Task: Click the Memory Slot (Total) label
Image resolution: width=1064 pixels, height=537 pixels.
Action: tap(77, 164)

---

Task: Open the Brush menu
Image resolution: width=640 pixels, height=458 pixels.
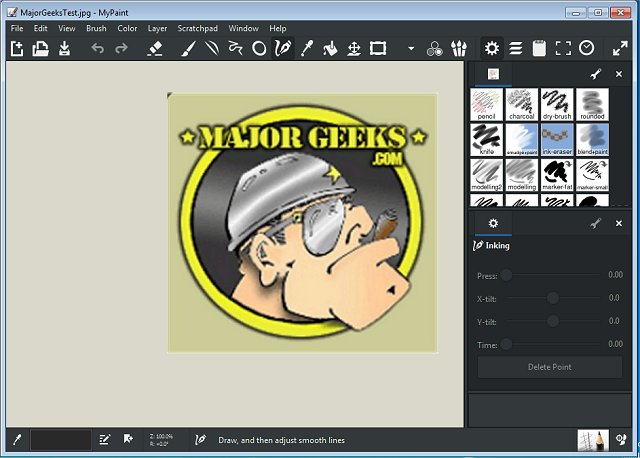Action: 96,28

==

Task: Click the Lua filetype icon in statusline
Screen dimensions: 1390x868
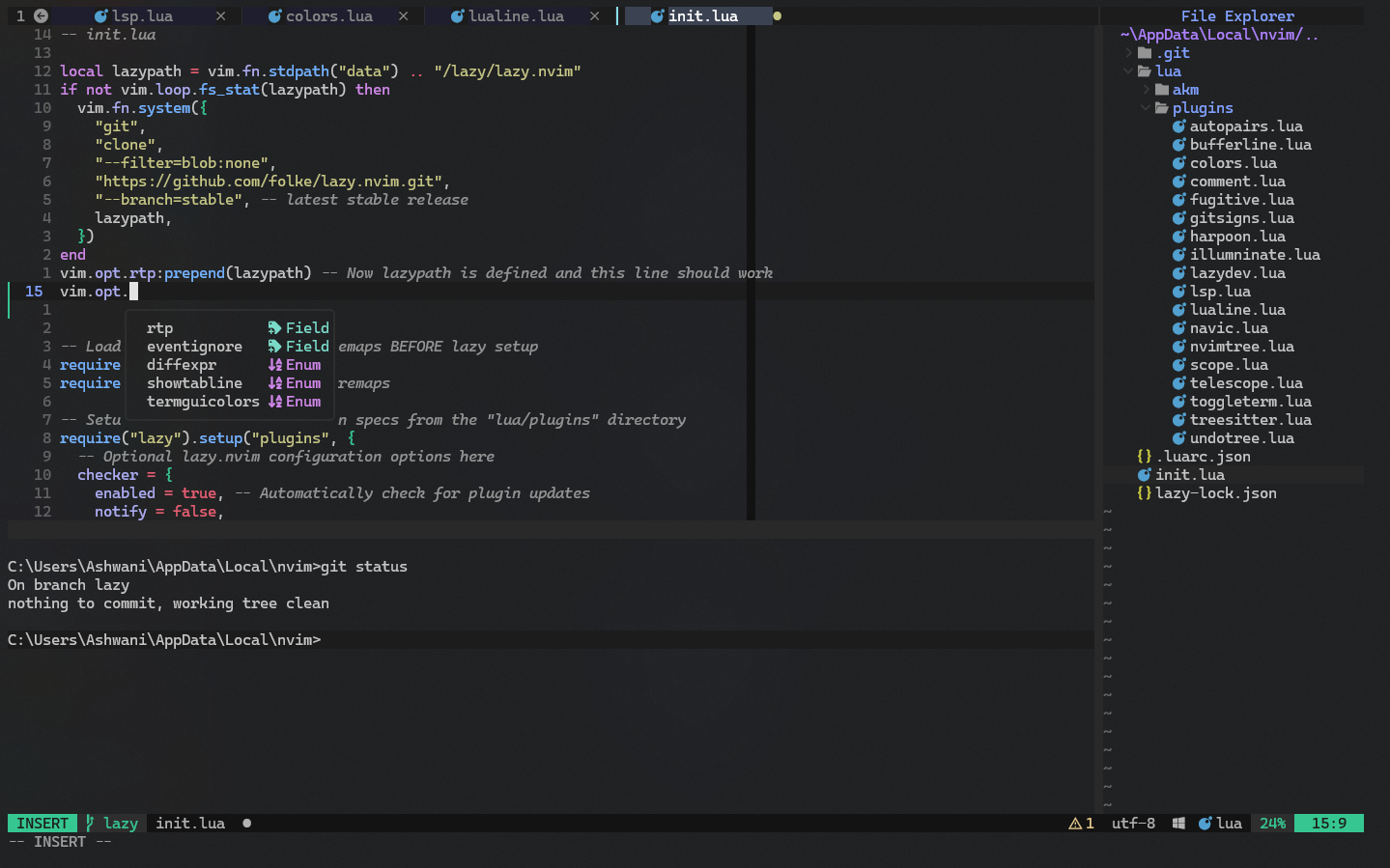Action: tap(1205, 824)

» YOUR ASSIGNMENT:
Go through the listing above and find each line containing the string "Task"; copy those lines.

» OUTPUT BELOW:
Task: Click the Memory Slot (Total) label
Task: Open the Brush menu
Task: Click the Lua filetype icon in statusline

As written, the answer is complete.